How do you identify I/O hotspots and how do you address them?
How can I/O hot spots best be identified and what technology is out there to help IT managers to manage them in a virtualised environment?
Personally a combination of three things come into play here . Firstly proper planning of LUN/RAID group layout, which considers the applications and workload types, not just a pool of IO and capacity given to a hypervisor (we're not there yet, unless you consider some upcoming vendors such as Tintri and Nutanix who are built from the ground for virtualisation). Proactive avoidance of hotspots is always alleviate the degree to which you need to be reactive.
Secondly, an array which leverages a good API interaction with your hypervisor. Being able to translate an a suffering application to a specific LUN ID quickly is crucial to fast resolution for me. Many vendors give you good hypervisor visibility into the storage for mapping a VM back through the abstracted layers to RAID groups and LUN names, but also being able to look at the storage GUI and identify which VM's reside on a given LUN is masively helpful.
Thirdly. A good storage vendor will have the array intelligence to allow you to set threshold alerts for things such as queue depth, service time/disk latency and utilization being able to respond to that alert and quickly identify the application VM causing the contention will allow you to intelligently decide on how you deal with the issue when you don't have the luxury of just adding spindles is a major benefit (enter point number 2).
There are also a number of third party vendors which have both hypervisor and array vendor awareness which can help correlate between the two (such as Solarwinds since their Tek tools aquisition) or even VMware's own Enterprise Operations Manager (providing VMware is your hypervisor of choice and your storage vendor has worked with VMware to allow themselves to be reported on in this way, which many have).
In terms of how you address these hotspots, there are a few methods which vary from simply migrating VM workloads to less stressed LUN's/datastores/RAID groups to storage based QOS (can get a little complicated unless you really know what your IO goals or thresholds are. Do you want to rob Peter to pay Paul?), better cache management (look for LUN's which are just filling cache and forcing it to flush with no benefit to response time and disable them so that LUNs that really benefit from cache can use it), technologies which boost cache with either server side PCI-E based SSD or SSD in the array can level out hotspots depending on the workload (there are also a number of fabric based SSD caching appliances coming on). Then we have the marvel or auto-tiering of data where at sub LUN level, chunks or blocks of data are dynamically moved between more or less performing tiers of disk (in reality, the larger arrays have this down and some of the mid market arrays are catching up. Also the profile of your data and how much of your capacity is driving majority IOPS is a massive factor as to whether it will actually benefit you here align with the application workload profile itself).
Anyway, just a few thoughts from my perspective.
X-IO has its Continuous Adaptive Data Placement technology (CADP) to identify sub-LUN hotspots on disk and move them into the SSD storage tier in its Hyper ISE and Hyper ISE 7 products. Hybrid flash array vendors can do tiering as well. IMHO the smaller the chunk of data the quicker it is to move it across storage tiers and/or into cache but the more data activity tracking there has to be.

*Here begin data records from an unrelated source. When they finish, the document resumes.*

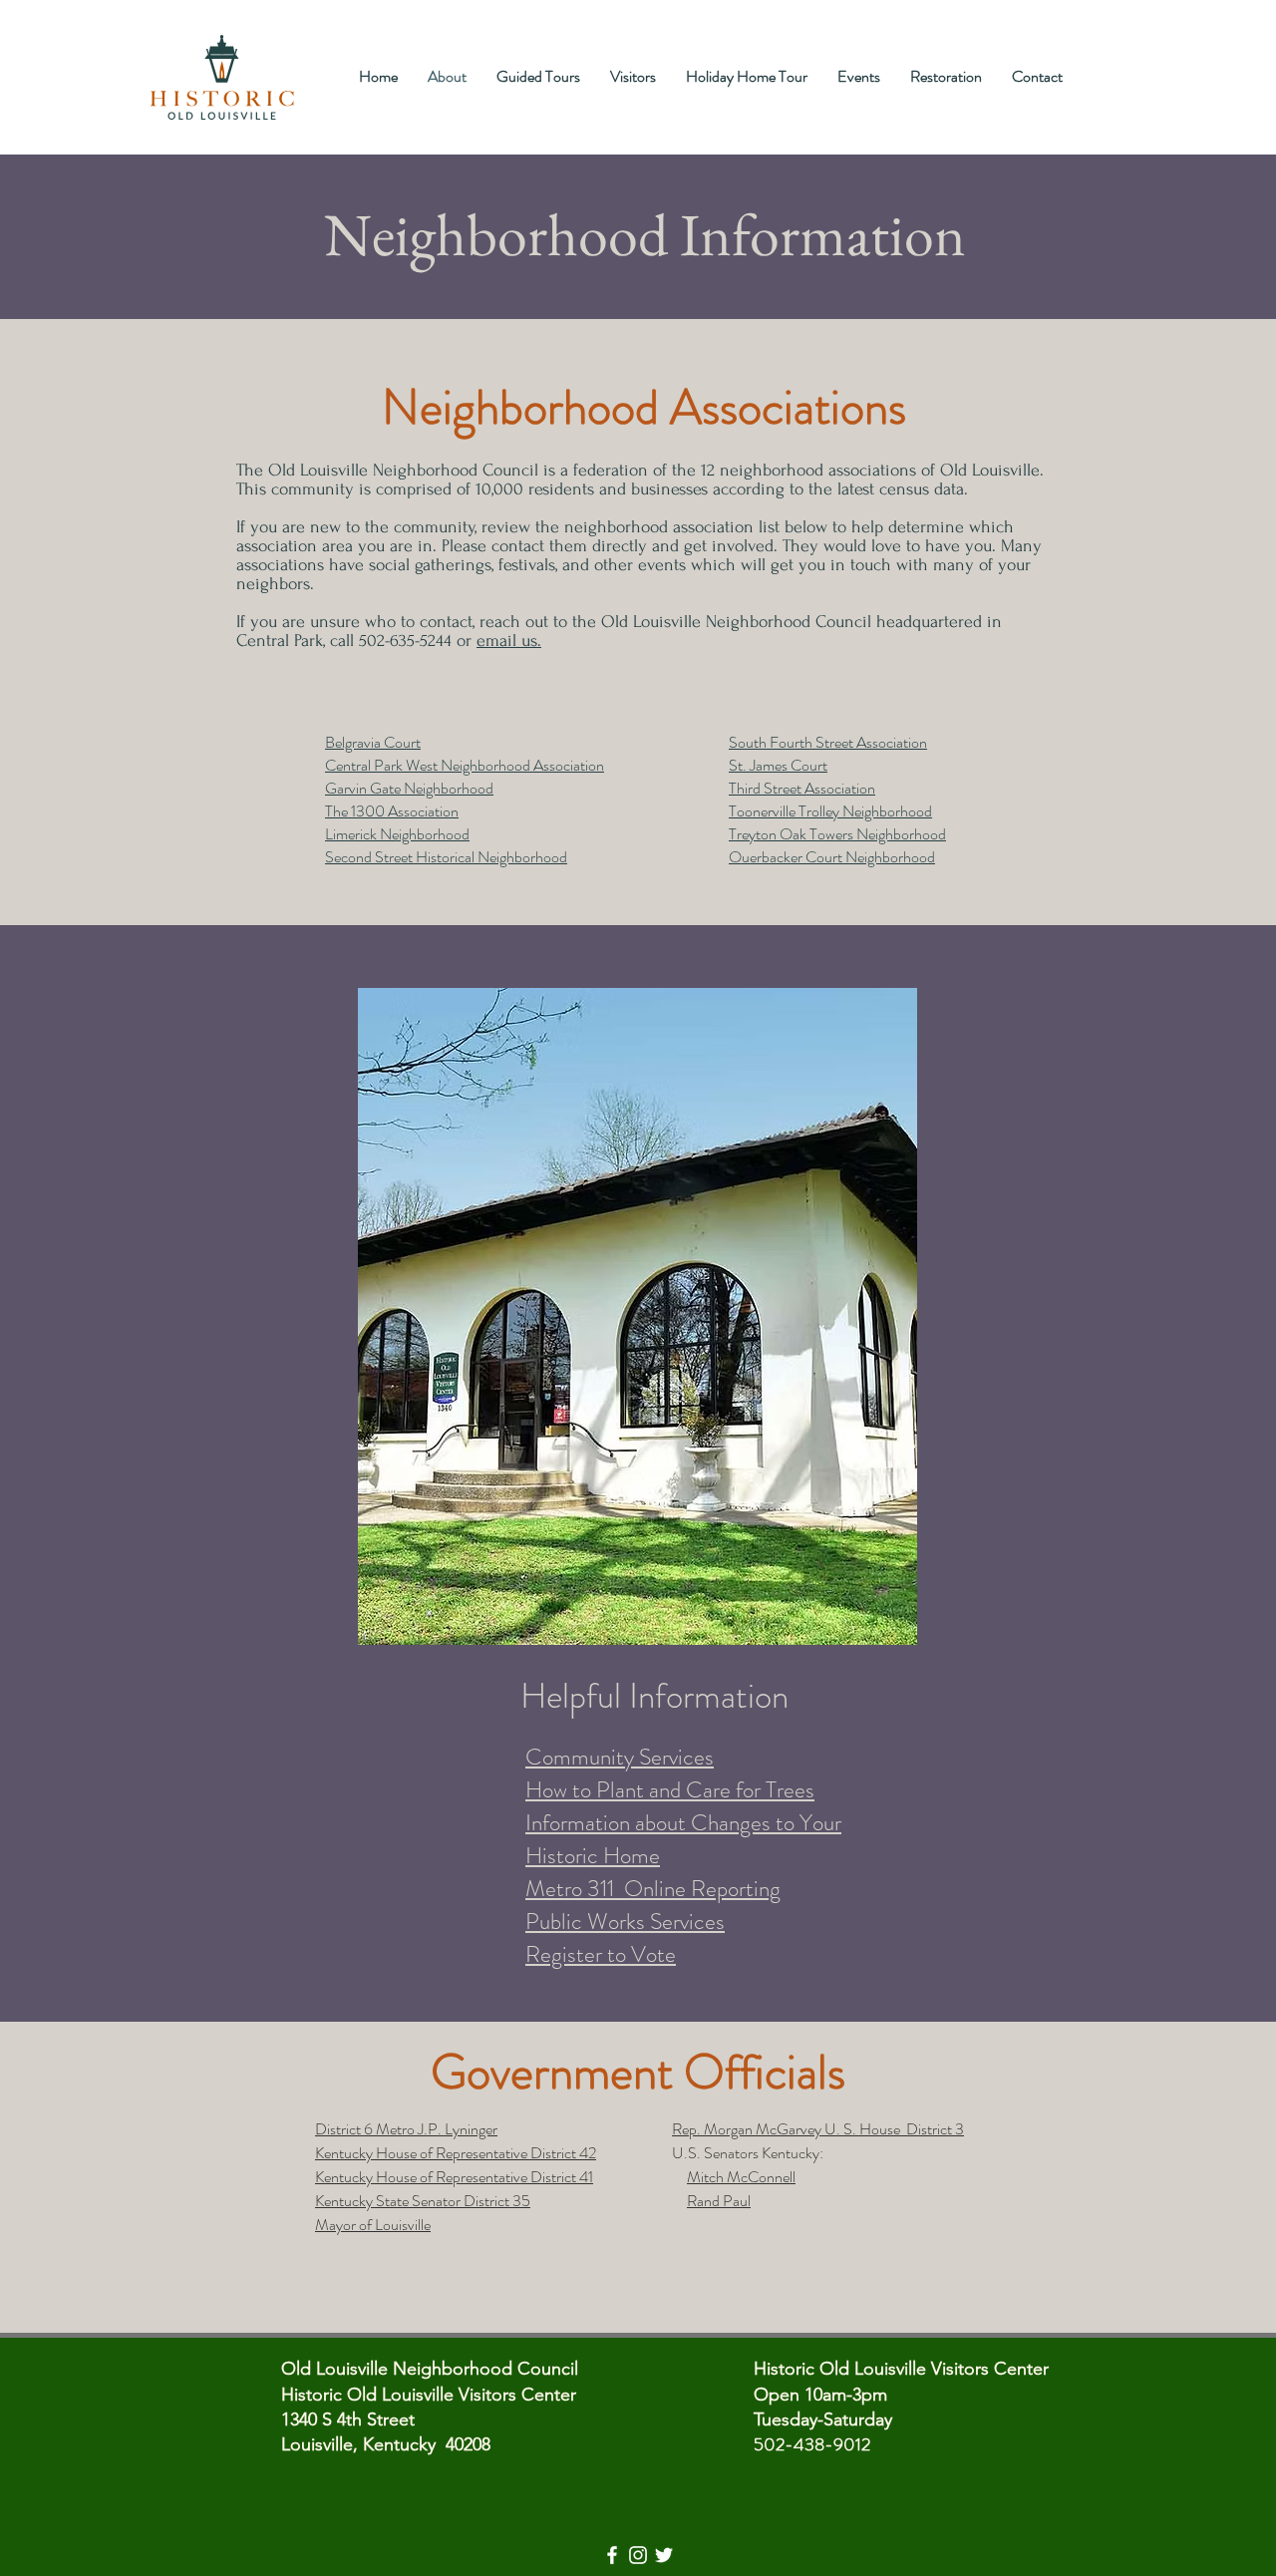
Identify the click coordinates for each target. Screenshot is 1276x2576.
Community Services (619, 1757)
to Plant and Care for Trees (693, 1789)
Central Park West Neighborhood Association (464, 765)
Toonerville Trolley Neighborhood (830, 811)
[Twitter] (664, 2555)
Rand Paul (719, 2200)
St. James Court (778, 765)
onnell (777, 2176)
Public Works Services (625, 1921)
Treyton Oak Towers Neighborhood (837, 833)
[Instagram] (638, 2555)
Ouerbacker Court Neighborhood (832, 856)
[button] (637, 1323)
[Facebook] (612, 2555)
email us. (509, 640)
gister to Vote (729, 2225)
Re (680, 2225)
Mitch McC (723, 2176)
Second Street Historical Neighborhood (446, 856)
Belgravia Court (373, 742)
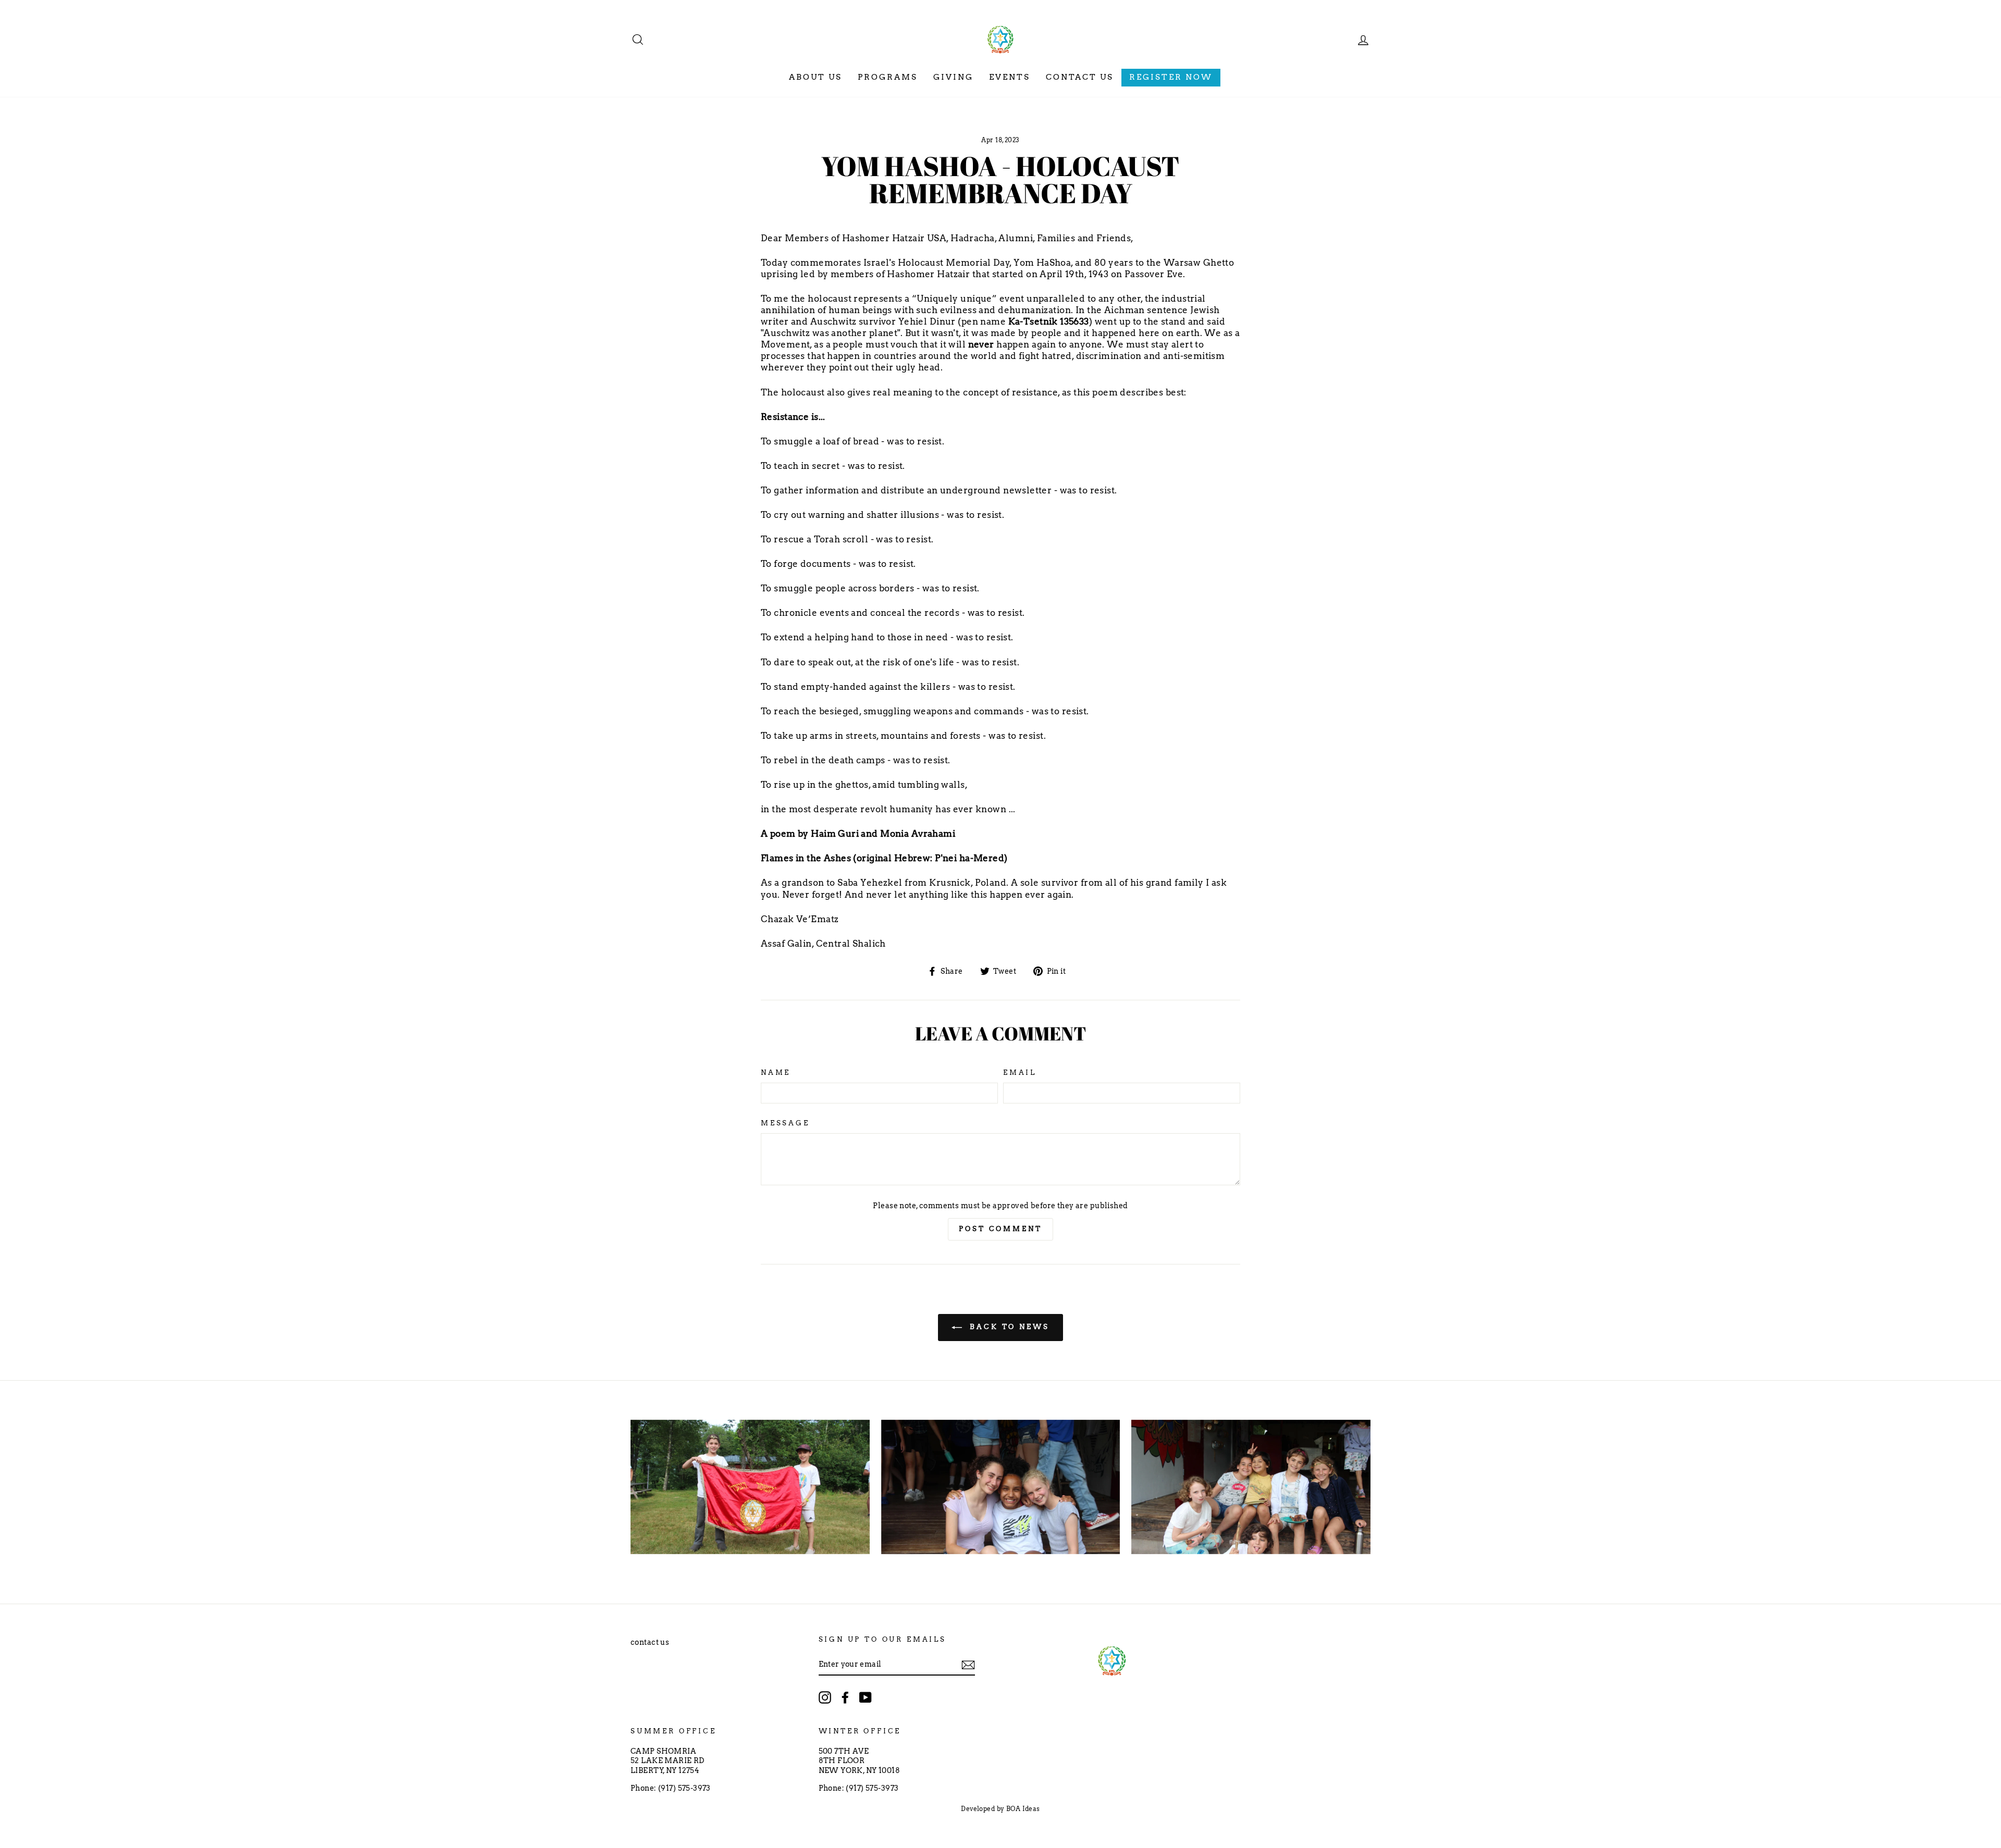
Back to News (1007, 1327)
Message (785, 1123)
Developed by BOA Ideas (1000, 1809)
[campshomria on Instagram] (825, 1697)
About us (815, 77)
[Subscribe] (968, 1664)
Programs (888, 77)
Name (775, 1072)
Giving (953, 77)
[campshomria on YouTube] (865, 1697)
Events (1009, 77)
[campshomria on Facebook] (845, 1697)
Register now (1171, 77)
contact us (650, 1642)
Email (1019, 1072)
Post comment (1000, 1229)
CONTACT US (1080, 77)
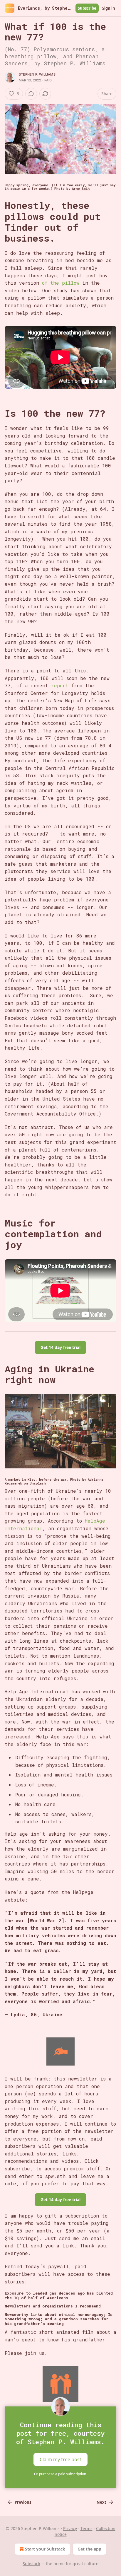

Compellent with its move to a 64-bit O/S from its 32-bit forebear seemed to be positioned to track access levels on small chunks of data but hasn't announced any increase in tiering speed or granularity.
I haven't come across an auto-tiering solution that boasts real-time data movement. Most are based on a batch process which makes no sense at all as yesterdays 'hot' data is being moved to the most expensive storage tier. As Chris points out, small block data movement provides the highest efficiency but the movement needs to occur in as close to real-time as possible with minimal overhead to I/O performance. [Disclosure: I work for Dot Hill Systems]
"movement needs to occur in as close to real-time as possible"
While in an ideal world this may be true, stressing your storage more at the very moment it's stressed is a poor solution, and is why VMware have not made much progress with storage DRS.
Hot blocks don't need to be moved in real time because a good SAN will copy hot reads immediately to the cache. Hot writes get written directly to the fast tier, so no data need move at all.
Although they are not great at tiering, NetApp have nice explanations of this when discussing their new flash drive hybrid aggregates. It's not tiering, just they explain the data movement nicely.
In response to the OP, it depends on your SAN, your workload and your monitoring software. If you can give details of these then we may be able to help more. With a solution like Compellent, the answer is that you don't need to. With more traditional SAN the answer varies massively, some have in built reporting which tells you where problems exist, some have great monitoring showing disk level usage (Equallogic and NetApp are good examples of this, both showing all stats for all drives). Some you may need a command line to find the answers, but in these cases analysing the workload from each connected system is sometimes easier and more efficient.
Since you mentioned virtual, all of the hypervisors allow you to monitor at the VM, LUN, and host level for disk IO both in throughput (usually for bandwidth constraint) and IO (possibly disk constraint).